Bash String Contains: Wildcard, Regex & grep -q Reference

Bash string contains refers to testing whether a substring exists within a string using wildcard matching, case statements, the =~ regex operator, or grep in Bash scripts.

# Check if string contains substring in Bash (wildcard, recommended)
[[ "$STR" == *"$SUB"* ]]

Syntax

Four canonical methods for substring detection in Bash, ordered by performance and POSIX compatibility.

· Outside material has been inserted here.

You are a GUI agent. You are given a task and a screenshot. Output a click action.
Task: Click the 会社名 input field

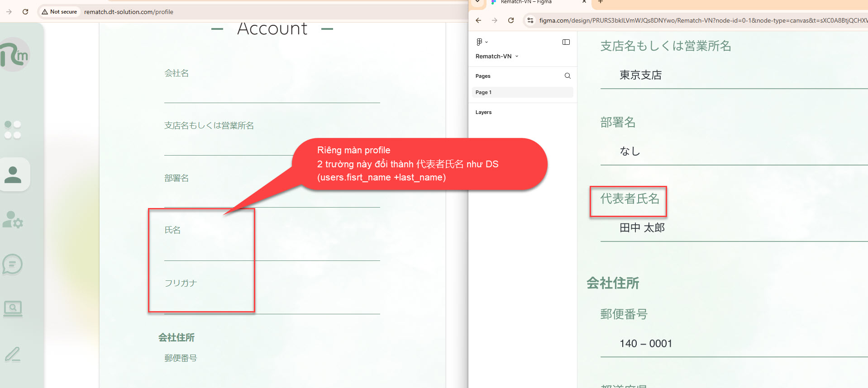[x=272, y=94]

# Method 1 — Wildcard (Bash 3+, recommended)
[[ "$STR" == *"$SUB"* ]]

# Method 2 — case statement (POSIX-compliant)
case "$STR" in
  *"$SUB"*) echo "found" ;;
  *)        echo "not found" ;;
esac

# Method 3 — Regex operator =~ (Bash 3+)
[[ "$STR" =~ "$SUB" ]]

# Method 4 — grep with here-string (requires bash, external process)
grep -q "$SUB" <<< "$STR"

Tested on Ubuntu 22.04 with Bash 5.1. All methods verified against GNU grep 3.8.

Options and Flags

Method Flag/Operator Type Description
Wildcard == Operator String comparison with glob pattern; *"$SUB"* matches any position
case *"$SUB"*) Pattern clause POSIX-compliant wildcard pattern match inside case block
Regex =~ Operator Extended regular expression matching; substring without anchors
grep -q Flag Quiet mode — suppress output, return exit code only
grep -F Flag Fixed-string mode — treat pattern literally, no regex interpretation
grep -i Flag Case-insensitive matching
grep -e Flag Explicit pattern declaration; required when pattern starts with -

Usage Examples

Example 1 — Validate environment variable contains expected prefix

#!/bin/bash
# Production check: ensure S3_BUCKET name starts with "prod-"
S3_BUCKET="prod-us-east-1-data"

if [[ "$S3_BUCKET" == *"prod-"* ]]; then
  echo "Proceeding with production bucket: $S3_BUCKET"
else
  echo "ERROR: Bucket name does not contain 'prod-' prefix" >&2
  exit 1
fi

This pattern avoids external process overhead. The wildcard method runs entirely inside the shell (no fork/exec). Use it in CI/CD pipeline validation steps where performance matters.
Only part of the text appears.